My research interests lie in the area of wireless networking, with emphasis on application of game-theoretical tools for addressing security issues in the MAC and Network Layers in mobile ad hoc networks. I am interested in security aspects of cross-layer design in wireless networks with emphasis on the interaction among PHY, MAC and Network Layers. Current research interests focus on development of distributed techniques for detection and localization of Byzantine attacks using partially observed dynamic games and development of robust reputation mechanisms in the presence of such attacks. I am also interested in developing mechanisms for joint use of reputation and pricing for balancing the network load. Additionally, I am interested in the component-based approach for the analysis of routing protocols (Component Based Routing) which relies on isolating and securing the critical protocol components by application of formal methods.
Other research interests include development of Intrusion Detection Systems for detection and classification of known and unknown attacks using Hidden Markov Models and Finite State Machines, detection of wormhole attacks in low mobility wireless networks, security issues in p2p networks, cooperative networking, distributed decision making and statistical detection and estimation.
Keywords: Intrusion Detection, Game theory, Bidding games, Dynamic games, Sequential Detection, Cross-layer design, IEEE 802.11 MAC, Robust Network Layer Protocols, Network Economics, DSR, AODV, OLSR, Collaborative attacks, Byzantine attacks, Component-based routing (CBR), Formal Models, p2p, Reputation, Pricing.
Summary of qualifications
Three years of experience in Intrusion Detection and Prevention: flow analysis, creating signatures, protocol analysis, application of Finite State Machines for protocol detection and classification of known and unknown attacks.
Three years of experience in protocol analysis and design for Wireless ad hoc networks: IEEE 802.11 MAC and Routing (DSR, AODV and OLSR), detection and prevention of attacks in wireless networks, application of game theory (static and dynamic games) in Intrusion Detection, application of bidding games and auctions for improving the performance of wireless networks, design of sequential detection schemes, application of optimization methods in Intrusion Detection, cross-layer design.
Advanced knowledge of the Network Simulator Opnet: developed and applied the worst-case attack strategy in the IEEE 802.11 MAC, modified the original protocol in Opnet, compared the performance of other suboptimal attacks in the simulator and investigated the cross-layer impact of such attacks.

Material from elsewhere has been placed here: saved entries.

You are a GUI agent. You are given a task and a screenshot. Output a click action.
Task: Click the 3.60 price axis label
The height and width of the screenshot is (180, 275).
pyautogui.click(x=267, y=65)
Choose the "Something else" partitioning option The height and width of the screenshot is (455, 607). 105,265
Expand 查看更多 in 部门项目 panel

Advanced knowledge of Formal Methods: application in design of attack resilient protocols, verification of security properties of routing protocol components, analysis of the IEEE 802.11 MAC security properties, development of formal models of coordinated attacks.
Moderate knowledge in the Application layer analysis
PhD
in Electrical and Computer Engineering (April 2007.)
University of Maryland, College Park
Thesis title: Intrusion Detection for Defense at the MAC and Routing Layers of Wireless Networks
[pdf]
Advisor: John S. Baras
M. S. in Electrical and Computer Engineering (December 2002.)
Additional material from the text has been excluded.